▶ GOAL OF THE EXERCISE
According to the text below about SF, how many full-time staff members did SF have by mid-2010?
TEXT SHOWN section start
SF grew out of a support group for PWID living with or affected by HIV set up in 2001 at the Fatmawati Hospital in Jakarta. Initially, SF developed informational material about HIV and other health issues for use by support group members. In 2004, SF was officially recognized as an NGO and was funded by the Australian Agency for International Development to begin harm reduction activities in South Jakarta. In subsequent years, SF received funding from the Hivos Foundation (the Netherlands) and the U.S.- based Open Society Institute to expand outreach in HIV prevention and harm reduction.

SF began with a staff of six and a small number of member volunteers, working out of a small house that functioned as an office and drop-in center. Beginning in 2005, SF trained outreach workers to visit "hot spots," or places where PWID meet to obtain or use drugs, and provide information about HIV prevention, offer needle and syringe exchange programs (NSPs), and give referrals to health services. By mid-2010, SF had 22 full-time staff members.

Over time, outreach on legal and human rights of PWID became an increasingly important component of SF's work. PWID endure widespread stigma, discrimination, harassment, and violence from communities, the police, and prison authorities. Most PWID know little about available legal protection or how to address and prevent violence. SF collaborates with the Community Legal Aid Organization in Jakarta, which provides lawyers and staff pro bono to help PWID who have been arrested and detained.

SF's advocacy activities include the following:

  • Training and outreach to change community perceptions of PWID as criminals and increase understanding of the injustice that PWID experience.
  • Intervention in cases where a person who injects drugs is harassed or harmed
  • Routine meetings with health care workers and police staff to resolve instances of stigma, discrimination, or abuse in the clinic and in the community
  • Advocacy when a person who injects drugs is arrested. When a person who injects drugs is detained, a network of former PWID contact SF. SF staff then contact the family of the person arrested to find out where the person is being detained and whether he or she is living with HIV and on antiretroviral therapy (ART). If so, SF will advocate with the police to ensure ART is available during the pretrial detention, which can last as long as six months.
TEXT SHOWN section end
GIVEN INFORMATION section start
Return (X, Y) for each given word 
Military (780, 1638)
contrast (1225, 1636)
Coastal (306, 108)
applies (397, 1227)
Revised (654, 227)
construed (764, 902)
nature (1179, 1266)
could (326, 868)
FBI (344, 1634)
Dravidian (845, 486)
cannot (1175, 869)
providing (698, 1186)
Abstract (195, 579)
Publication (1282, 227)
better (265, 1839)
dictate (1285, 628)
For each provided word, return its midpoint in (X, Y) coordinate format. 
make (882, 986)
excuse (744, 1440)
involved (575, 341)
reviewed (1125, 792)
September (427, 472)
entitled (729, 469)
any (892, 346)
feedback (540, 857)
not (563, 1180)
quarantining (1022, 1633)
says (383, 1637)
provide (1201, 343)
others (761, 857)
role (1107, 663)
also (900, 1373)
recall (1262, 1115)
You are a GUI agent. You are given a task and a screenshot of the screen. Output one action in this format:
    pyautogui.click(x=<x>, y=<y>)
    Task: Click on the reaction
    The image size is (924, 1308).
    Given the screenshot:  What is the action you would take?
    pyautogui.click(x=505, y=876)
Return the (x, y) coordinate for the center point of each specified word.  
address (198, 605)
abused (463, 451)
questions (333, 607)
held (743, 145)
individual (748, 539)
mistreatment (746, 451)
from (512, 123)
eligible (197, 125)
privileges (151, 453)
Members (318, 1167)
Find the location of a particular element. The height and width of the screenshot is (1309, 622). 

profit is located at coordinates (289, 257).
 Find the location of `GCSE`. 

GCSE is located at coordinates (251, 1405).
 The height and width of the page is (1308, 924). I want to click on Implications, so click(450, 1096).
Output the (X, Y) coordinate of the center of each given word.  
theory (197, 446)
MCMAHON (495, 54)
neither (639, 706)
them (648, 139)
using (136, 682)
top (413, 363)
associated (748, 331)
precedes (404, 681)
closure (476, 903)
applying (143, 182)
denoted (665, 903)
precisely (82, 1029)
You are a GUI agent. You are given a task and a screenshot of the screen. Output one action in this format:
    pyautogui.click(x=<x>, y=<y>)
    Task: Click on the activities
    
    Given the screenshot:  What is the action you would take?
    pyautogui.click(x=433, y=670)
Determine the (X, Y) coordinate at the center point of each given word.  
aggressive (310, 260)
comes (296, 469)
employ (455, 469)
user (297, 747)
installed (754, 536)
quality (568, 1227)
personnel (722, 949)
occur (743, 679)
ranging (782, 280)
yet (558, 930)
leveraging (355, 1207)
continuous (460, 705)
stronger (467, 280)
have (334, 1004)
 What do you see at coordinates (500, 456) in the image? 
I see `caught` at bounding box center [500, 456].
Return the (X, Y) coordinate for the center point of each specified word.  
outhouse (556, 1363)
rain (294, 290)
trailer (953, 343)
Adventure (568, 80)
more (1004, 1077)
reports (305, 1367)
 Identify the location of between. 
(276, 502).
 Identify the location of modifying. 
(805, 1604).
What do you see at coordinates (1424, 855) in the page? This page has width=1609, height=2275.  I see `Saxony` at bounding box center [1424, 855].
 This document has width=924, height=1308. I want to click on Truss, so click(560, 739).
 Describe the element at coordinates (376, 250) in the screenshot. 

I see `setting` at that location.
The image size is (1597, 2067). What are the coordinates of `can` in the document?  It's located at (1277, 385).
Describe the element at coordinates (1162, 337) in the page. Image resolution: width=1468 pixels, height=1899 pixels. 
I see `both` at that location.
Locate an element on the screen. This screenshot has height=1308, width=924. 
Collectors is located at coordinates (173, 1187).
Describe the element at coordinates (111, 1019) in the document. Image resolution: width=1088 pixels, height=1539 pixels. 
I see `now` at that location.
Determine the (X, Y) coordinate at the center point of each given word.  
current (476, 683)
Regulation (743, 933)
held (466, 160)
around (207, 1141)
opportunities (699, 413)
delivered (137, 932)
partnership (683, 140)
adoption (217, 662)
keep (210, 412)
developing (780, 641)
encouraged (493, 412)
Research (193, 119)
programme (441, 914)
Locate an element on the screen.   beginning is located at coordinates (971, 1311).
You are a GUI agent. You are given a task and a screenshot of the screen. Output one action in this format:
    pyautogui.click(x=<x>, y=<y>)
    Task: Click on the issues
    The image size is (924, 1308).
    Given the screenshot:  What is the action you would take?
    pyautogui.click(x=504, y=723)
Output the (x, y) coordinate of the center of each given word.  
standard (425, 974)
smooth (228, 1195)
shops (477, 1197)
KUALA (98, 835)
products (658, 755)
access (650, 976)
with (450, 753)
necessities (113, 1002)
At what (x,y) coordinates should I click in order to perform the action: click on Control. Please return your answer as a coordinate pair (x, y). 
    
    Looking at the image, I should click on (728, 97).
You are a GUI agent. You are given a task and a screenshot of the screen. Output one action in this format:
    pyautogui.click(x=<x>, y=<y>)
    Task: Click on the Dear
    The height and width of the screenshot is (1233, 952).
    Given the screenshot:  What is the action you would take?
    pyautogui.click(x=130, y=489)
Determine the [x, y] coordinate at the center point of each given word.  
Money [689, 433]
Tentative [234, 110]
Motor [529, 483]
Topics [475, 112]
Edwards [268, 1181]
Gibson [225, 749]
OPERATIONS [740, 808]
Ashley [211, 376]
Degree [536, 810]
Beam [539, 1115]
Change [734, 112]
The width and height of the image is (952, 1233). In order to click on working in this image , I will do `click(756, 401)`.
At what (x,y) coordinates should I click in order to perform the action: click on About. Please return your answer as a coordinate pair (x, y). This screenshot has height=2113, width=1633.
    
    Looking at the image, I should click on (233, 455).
GIVEN INFORMATION section end
▶ WRITTEN REPLY
22